- THE TASK:
Retype the complete listing exactly as it appears.

- PROVIDED RECORDS:
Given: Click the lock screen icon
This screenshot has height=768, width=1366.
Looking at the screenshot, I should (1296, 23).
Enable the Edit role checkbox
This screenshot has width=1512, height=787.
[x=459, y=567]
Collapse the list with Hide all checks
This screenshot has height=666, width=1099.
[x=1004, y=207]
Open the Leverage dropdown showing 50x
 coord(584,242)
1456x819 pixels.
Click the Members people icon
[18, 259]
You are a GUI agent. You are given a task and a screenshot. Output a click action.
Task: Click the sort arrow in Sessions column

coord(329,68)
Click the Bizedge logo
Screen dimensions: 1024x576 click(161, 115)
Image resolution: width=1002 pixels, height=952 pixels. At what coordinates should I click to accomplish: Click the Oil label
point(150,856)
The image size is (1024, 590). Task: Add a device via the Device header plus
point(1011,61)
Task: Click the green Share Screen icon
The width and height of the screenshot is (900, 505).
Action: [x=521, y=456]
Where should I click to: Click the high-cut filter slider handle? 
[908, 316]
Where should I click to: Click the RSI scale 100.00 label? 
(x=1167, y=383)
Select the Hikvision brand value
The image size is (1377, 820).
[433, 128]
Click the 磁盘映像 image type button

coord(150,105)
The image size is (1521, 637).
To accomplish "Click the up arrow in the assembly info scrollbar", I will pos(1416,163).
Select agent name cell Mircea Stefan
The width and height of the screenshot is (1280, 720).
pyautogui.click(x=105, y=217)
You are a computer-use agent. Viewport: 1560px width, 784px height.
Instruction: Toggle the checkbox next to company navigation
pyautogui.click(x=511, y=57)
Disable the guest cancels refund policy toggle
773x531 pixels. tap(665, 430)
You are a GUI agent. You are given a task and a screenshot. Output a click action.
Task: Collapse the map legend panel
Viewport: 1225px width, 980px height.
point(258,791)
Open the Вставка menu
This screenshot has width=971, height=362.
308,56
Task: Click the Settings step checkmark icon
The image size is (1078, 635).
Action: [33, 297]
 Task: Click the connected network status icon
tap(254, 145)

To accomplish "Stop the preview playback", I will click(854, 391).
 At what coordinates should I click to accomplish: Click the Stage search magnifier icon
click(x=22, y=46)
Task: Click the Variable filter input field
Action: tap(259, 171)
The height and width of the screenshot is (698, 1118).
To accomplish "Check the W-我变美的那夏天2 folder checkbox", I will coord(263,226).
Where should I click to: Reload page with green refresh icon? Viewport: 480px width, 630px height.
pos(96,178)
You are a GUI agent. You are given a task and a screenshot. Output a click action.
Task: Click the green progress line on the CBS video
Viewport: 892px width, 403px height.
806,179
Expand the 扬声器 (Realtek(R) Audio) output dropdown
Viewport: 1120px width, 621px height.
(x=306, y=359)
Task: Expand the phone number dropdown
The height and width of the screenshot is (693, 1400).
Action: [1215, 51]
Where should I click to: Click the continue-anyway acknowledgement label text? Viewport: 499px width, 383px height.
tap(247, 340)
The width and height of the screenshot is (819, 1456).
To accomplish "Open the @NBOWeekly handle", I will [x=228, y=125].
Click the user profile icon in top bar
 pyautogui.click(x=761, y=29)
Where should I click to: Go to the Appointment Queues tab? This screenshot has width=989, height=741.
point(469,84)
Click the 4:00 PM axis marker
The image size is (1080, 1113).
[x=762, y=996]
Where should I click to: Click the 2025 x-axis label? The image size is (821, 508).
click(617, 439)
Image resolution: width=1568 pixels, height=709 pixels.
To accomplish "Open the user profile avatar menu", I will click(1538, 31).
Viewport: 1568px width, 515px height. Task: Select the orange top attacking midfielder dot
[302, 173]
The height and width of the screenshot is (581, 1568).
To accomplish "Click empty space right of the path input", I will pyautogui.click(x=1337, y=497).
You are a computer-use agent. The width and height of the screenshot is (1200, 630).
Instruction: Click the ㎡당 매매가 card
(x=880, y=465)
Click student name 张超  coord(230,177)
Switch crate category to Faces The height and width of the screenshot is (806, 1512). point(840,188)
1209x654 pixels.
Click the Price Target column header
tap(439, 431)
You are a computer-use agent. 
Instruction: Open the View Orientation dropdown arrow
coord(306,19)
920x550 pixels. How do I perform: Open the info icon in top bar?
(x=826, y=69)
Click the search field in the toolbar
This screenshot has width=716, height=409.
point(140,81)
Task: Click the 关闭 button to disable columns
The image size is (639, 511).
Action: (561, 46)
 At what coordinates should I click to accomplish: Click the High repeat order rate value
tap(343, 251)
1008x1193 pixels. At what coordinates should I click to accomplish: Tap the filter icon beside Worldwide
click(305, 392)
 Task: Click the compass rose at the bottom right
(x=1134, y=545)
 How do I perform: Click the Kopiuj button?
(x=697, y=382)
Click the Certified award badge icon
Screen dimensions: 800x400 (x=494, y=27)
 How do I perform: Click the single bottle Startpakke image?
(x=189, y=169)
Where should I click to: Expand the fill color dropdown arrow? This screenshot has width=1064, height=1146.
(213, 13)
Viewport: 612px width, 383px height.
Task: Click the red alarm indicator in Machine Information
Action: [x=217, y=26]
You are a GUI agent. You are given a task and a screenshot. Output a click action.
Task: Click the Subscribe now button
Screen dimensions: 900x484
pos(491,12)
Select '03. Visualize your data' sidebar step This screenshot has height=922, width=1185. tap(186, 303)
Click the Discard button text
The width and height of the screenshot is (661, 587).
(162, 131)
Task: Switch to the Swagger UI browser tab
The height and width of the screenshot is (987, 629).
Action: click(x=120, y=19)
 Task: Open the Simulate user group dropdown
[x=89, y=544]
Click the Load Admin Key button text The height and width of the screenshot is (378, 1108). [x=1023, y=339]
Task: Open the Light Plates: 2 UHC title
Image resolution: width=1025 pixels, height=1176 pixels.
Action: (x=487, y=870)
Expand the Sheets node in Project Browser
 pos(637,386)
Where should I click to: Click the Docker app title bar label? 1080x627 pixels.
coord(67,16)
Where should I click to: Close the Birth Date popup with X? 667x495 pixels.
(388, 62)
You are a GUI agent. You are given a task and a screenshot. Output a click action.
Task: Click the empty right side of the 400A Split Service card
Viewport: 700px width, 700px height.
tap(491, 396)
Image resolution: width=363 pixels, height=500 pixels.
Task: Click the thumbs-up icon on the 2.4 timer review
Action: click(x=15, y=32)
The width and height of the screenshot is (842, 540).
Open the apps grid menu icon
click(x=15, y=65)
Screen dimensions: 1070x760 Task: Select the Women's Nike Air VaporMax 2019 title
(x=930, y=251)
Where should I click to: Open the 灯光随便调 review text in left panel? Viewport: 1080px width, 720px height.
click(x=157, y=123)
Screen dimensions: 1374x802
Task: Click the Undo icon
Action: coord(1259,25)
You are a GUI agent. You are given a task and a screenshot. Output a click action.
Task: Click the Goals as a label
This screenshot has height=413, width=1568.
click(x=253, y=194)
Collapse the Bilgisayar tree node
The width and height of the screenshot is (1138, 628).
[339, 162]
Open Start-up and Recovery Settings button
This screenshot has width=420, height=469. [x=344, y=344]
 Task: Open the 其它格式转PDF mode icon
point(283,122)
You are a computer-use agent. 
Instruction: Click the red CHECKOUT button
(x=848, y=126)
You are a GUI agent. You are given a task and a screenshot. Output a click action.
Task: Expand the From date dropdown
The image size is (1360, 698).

- SOLUTION TO THE PROBLEM:
Given: Click the lock screen icon
This screenshot has height=768, width=1366.
Looking at the screenshot, I should (1296, 23).
Enable the Edit role checkbox
This screenshot has width=1512, height=787.
[x=459, y=567]
Collapse the list with Hide all checks
This screenshot has height=666, width=1099.
[x=1004, y=207]
Open the Leverage dropdown showing 50x
 coord(584,242)
1456x819 pixels.
Click the Members people icon
[18, 259]
You are a GUI agent. You are given a task and a screenshot. Output a click action.
Task: Click the sort arrow in Sessions column

coord(329,68)
Click the Bizedge logo
Screen dimensions: 1024x576 click(161, 115)
Image resolution: width=1002 pixels, height=952 pixels. At what coordinates should I click to accomplish: Click the Oil label
point(150,856)
The image size is (1024, 590). Task: Add a device via the Device header plus
point(1011,61)
Task: Click the green Share Screen icon
The width and height of the screenshot is (900, 505).
Action: [x=521, y=456]
Where should I click to: Click the high-cut filter slider handle? 
[908, 316]
Where should I click to: Click the RSI scale 100.00 label? 
(x=1167, y=383)
Select the Hikvision brand value
The image size is (1377, 820).
[433, 128]
Click the 磁盘映像 image type button

coord(150,105)
The image size is (1521, 637).
To accomplish "Click the up arrow in the assembly info scrollbar", I will pos(1416,163).
Select agent name cell Mircea Stefan
The width and height of the screenshot is (1280, 720).
pyautogui.click(x=105, y=217)
You are a computer-use agent. Viewport: 1560px width, 784px height.
Instruction: Toggle the checkbox next to company navigation
pyautogui.click(x=511, y=57)
Disable the guest cancels refund policy toggle
773x531 pixels. tap(665, 430)
You are a GUI agent. You are given a task and a screenshot. Output a click action.
Task: Collapse the map legend panel
Viewport: 1225px width, 980px height.
point(258,791)
Open the Вставка menu
This screenshot has width=971, height=362.
308,56
Task: Click the Settings step checkmark icon
The image size is (1078, 635).
Action: [33, 297]
 Task: Click the connected network status icon
tap(254, 145)

To accomplish "Stop the preview playback", I will click(854, 391).
 At what coordinates should I click to accomplish: Click the Stage search magnifier icon
click(x=22, y=46)
Task: Click the Variable filter input field
Action: tap(259, 171)
The height and width of the screenshot is (698, 1118).
To accomplish "Check the W-我变美的那夏天2 folder checkbox", I will coord(263,226).
Where should I click to: Reload page with green refresh icon? Viewport: 480px width, 630px height.
pos(96,178)
You are a GUI agent. You are given a task and a screenshot. Output a click action.
Task: Click the green progress line on the CBS video
Viewport: 892px width, 403px height.
806,179
Expand the 扬声器 (Realtek(R) Audio) output dropdown
Viewport: 1120px width, 621px height.
(x=306, y=359)
Task: Expand the phone number dropdown
The height and width of the screenshot is (693, 1400).
Action: [1215, 51]
Where should I click to: Click the continue-anyway acknowledgement label text? Viewport: 499px width, 383px height.
tap(247, 340)
The width and height of the screenshot is (819, 1456).
To accomplish "Open the @NBOWeekly handle", I will [x=228, y=125].
Click the user profile icon in top bar
 pyautogui.click(x=761, y=29)
Where should I click to: Go to the Appointment Queues tab? This screenshot has width=989, height=741.
point(469,84)
Click the 4:00 PM axis marker
The image size is (1080, 1113).
[x=762, y=996]
Where should I click to: Click the 2025 x-axis label? The image size is (821, 508).
click(617, 439)
Image resolution: width=1568 pixels, height=709 pixels.
To accomplish "Open the user profile avatar menu", I will click(1538, 31).
Viewport: 1568px width, 515px height. Task: Select the orange top attacking midfielder dot
[302, 173]
The height and width of the screenshot is (581, 1568).
To accomplish "Click empty space right of the path input", I will pyautogui.click(x=1337, y=497).
You are a computer-use agent. The width and height of the screenshot is (1200, 630).
Instruction: Click the ㎡당 매매가 card
(x=880, y=465)
Click student name 张超  coord(230,177)
Switch crate category to Faces The height and width of the screenshot is (806, 1512). point(840,188)
1209x654 pixels.
Click the Price Target column header
tap(439, 431)
You are a computer-use agent. 
Instruction: Open the View Orientation dropdown arrow
coord(306,19)
920x550 pixels. How do I perform: Open the info icon in top bar?
(x=826, y=69)
Click the search field in the toolbar
This screenshot has width=716, height=409.
point(140,81)
Task: Click the 关闭 button to disable columns
The image size is (639, 511).
Action: (561, 46)
 At what coordinates should I click to accomplish: Click the High repeat order rate value
tap(343, 251)
1008x1193 pixels. At what coordinates should I click to accomplish: Tap the filter icon beside Worldwide
click(305, 392)
 Task: Click the compass rose at the bottom right
(x=1134, y=545)
 How do I perform: Click the Kopiuj button?
(x=697, y=382)
Click the Certified award badge icon
Screen dimensions: 800x400 (x=494, y=27)
 How do I perform: Click the single bottle Startpakke image?
(x=189, y=169)
Where should I click to: Expand the fill color dropdown arrow? This screenshot has width=1064, height=1146.
(213, 13)
Viewport: 612px width, 383px height.
Task: Click the red alarm indicator in Machine Information
Action: [x=217, y=26]
You are a GUI agent. You are given a task and a screenshot. Output a click action.
Task: Click the Subscribe now button
Screen dimensions: 900x484
pos(491,12)
Select '03. Visualize your data' sidebar step This screenshot has height=922, width=1185. tap(186, 303)
Click the Discard button text
The width and height of the screenshot is (661, 587).
(162, 131)
Task: Switch to the Swagger UI browser tab
The height and width of the screenshot is (987, 629).
Action: click(x=120, y=19)
 Task: Open the Simulate user group dropdown
[x=89, y=544]
Click the Load Admin Key button text The height and width of the screenshot is (378, 1108). [x=1023, y=339]
Task: Open the Light Plates: 2 UHC title
Image resolution: width=1025 pixels, height=1176 pixels.
Action: (x=487, y=870)
Expand the Sheets node in Project Browser
 pos(637,386)
Where should I click to: Click the Docker app title bar label? 1080x627 pixels.
coord(67,16)
Where should I click to: Close the Birth Date popup with X? 667x495 pixels.
(388, 62)
You are a GUI agent. You are given a task and a screenshot. Output a click action.
Task: Click the empty right side of the 400A Split Service card
Viewport: 700px width, 700px height.
tap(491, 396)
Image resolution: width=363 pixels, height=500 pixels.
Task: Click the thumbs-up icon on the 2.4 timer review
Action: click(x=15, y=32)
The width and height of the screenshot is (842, 540).
Open the apps grid menu icon
click(x=15, y=65)
Screen dimensions: 1070x760 Task: Select the Women's Nike Air VaporMax 2019 title
(x=930, y=251)
Where should I click to: Open the 灯光随便调 review text in left panel? Viewport: 1080px width, 720px height.
click(x=157, y=123)
Screen dimensions: 1374x802
Task: Click the Undo icon
Action: coord(1259,25)
You are a GUI agent. You are given a task and a screenshot. Output a click action.
Task: Click the Goals as a label
This screenshot has height=413, width=1568.
click(x=253, y=194)
Collapse the Bilgisayar tree node
The width and height of the screenshot is (1138, 628).
[339, 162]
Open Start-up and Recovery Settings button
This screenshot has width=420, height=469. [x=344, y=344]
 Task: Open the 其它格式转PDF mode icon
point(283,122)
You are a computer-use agent. 
Instruction: Click the red CHECKOUT button
(x=848, y=126)
You are a GUI agent. You are given a task and a screenshot. Output a click action.
Task: Expand the From date dropdown
The image size is (1360, 698).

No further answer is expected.